Find the word "LeonardoXC" in the listing, and copy out each line where it turns up.

+++ Provided information +++

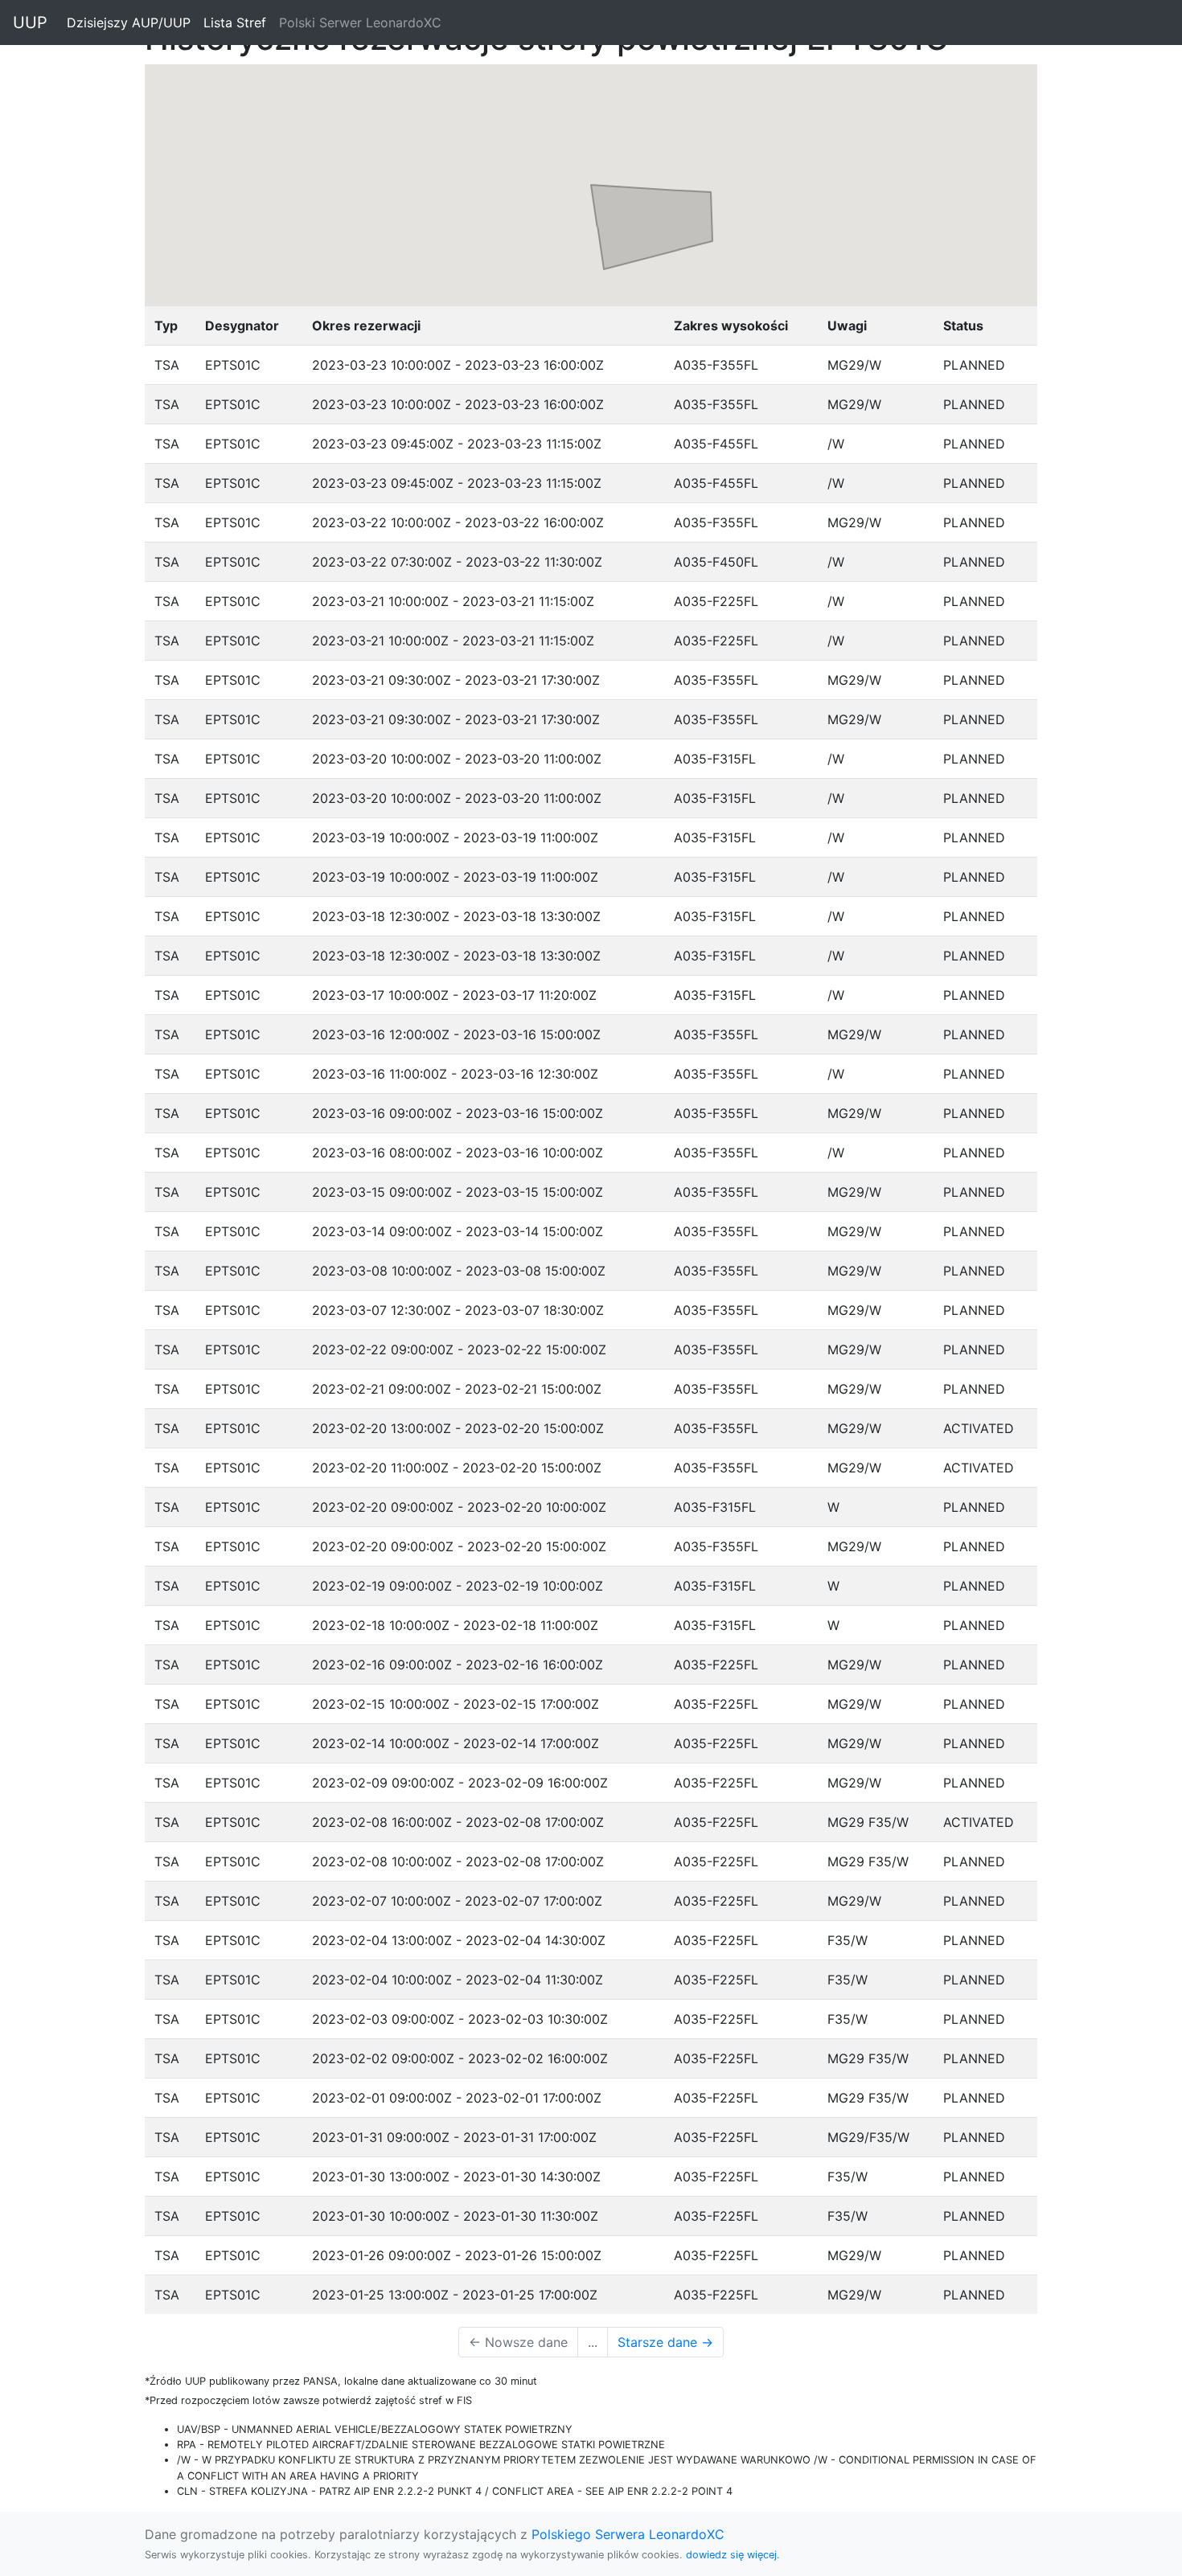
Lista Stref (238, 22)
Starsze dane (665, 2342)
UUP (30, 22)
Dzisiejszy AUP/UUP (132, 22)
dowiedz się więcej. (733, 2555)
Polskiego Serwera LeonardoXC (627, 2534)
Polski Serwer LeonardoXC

+++

> Written solution
Polskiego Serwera LeonardoXC (627, 2534)
Polski Serwer LeonardoXC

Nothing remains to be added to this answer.